--- RECORDS FOR PROCESSING ---

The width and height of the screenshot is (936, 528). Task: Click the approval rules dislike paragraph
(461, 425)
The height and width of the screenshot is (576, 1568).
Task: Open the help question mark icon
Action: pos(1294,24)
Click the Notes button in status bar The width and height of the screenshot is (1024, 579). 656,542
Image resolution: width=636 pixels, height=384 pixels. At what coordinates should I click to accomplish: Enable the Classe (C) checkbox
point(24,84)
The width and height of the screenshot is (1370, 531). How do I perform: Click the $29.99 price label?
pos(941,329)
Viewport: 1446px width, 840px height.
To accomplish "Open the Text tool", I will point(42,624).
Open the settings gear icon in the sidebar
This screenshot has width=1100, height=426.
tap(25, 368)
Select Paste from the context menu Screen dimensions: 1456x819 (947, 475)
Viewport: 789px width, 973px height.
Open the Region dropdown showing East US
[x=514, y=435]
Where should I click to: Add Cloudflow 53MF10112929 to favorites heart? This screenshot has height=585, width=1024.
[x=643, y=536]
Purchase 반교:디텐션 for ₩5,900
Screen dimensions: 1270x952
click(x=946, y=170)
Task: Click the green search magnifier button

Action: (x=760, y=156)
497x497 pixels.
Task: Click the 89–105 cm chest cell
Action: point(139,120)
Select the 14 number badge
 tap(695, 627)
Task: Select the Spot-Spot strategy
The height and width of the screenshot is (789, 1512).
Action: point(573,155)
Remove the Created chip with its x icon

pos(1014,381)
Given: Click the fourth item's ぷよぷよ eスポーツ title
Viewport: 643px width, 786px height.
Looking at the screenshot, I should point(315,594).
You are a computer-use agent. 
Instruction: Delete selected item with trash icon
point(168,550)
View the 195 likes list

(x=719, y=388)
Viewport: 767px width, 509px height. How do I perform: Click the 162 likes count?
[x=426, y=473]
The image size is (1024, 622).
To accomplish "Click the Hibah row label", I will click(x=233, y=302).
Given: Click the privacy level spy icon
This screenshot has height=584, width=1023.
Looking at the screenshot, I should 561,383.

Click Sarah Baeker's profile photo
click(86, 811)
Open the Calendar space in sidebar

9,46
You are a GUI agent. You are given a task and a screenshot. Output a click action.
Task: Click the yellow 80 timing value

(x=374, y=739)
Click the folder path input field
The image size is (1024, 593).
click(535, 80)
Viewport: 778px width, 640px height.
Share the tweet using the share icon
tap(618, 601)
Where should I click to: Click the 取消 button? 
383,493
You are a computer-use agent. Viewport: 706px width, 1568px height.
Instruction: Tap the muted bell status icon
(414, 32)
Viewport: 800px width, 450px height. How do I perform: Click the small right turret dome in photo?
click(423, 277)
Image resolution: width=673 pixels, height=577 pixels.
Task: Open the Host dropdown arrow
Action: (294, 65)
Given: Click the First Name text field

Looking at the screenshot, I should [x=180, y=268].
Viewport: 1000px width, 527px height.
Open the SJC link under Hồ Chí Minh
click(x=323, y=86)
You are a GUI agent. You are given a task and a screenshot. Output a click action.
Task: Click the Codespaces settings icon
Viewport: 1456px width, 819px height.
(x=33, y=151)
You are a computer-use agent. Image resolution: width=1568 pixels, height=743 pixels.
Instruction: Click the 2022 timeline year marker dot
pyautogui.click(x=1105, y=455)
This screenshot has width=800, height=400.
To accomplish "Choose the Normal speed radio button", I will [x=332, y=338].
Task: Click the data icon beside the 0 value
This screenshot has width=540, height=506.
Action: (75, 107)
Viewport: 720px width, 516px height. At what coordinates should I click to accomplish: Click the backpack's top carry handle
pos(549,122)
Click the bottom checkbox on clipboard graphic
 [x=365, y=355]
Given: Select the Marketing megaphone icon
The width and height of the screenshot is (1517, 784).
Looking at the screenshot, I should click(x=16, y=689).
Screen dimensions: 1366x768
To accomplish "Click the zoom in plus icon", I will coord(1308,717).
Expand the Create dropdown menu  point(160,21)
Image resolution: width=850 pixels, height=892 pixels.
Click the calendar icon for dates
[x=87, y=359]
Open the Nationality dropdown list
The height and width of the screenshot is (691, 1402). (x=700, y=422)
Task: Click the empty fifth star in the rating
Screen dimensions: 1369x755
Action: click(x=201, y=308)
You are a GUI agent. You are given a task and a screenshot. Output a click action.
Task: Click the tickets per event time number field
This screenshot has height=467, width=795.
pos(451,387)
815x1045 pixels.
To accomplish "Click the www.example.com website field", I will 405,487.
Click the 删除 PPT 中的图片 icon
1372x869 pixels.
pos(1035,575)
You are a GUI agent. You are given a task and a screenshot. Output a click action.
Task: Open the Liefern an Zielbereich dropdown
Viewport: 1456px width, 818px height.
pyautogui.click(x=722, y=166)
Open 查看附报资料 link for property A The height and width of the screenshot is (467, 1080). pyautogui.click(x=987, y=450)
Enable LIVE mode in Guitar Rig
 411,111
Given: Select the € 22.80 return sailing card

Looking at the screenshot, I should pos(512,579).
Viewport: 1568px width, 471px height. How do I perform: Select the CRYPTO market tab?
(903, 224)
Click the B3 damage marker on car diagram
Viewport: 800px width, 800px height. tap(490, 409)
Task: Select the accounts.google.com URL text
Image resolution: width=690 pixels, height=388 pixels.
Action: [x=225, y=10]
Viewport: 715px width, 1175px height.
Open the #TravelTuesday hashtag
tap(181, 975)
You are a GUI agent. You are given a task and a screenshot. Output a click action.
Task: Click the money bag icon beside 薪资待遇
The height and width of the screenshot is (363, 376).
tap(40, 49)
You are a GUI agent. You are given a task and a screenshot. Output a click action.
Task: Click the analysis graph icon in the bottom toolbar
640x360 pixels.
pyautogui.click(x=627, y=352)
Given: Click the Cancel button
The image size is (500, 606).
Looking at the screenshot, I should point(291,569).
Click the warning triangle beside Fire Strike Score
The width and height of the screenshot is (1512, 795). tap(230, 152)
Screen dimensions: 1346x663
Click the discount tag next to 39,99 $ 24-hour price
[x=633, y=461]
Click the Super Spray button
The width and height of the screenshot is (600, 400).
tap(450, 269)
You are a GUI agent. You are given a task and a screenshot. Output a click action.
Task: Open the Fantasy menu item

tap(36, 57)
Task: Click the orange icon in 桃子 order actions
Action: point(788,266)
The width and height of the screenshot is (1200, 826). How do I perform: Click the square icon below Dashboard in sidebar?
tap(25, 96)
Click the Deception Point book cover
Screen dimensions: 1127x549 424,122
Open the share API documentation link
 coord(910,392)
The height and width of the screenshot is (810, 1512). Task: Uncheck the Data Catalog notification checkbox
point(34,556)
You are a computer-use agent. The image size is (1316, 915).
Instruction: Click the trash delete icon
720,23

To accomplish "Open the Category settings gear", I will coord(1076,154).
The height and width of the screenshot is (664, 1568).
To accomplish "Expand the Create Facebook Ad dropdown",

---

◆ PROBLEM STATEMENT: Please count the lines in the items above that contain the string "will", treating uppercase and lowercase letters as distinct, and reply with the number alone.

◆ OUTPUT OF THE TASK: 6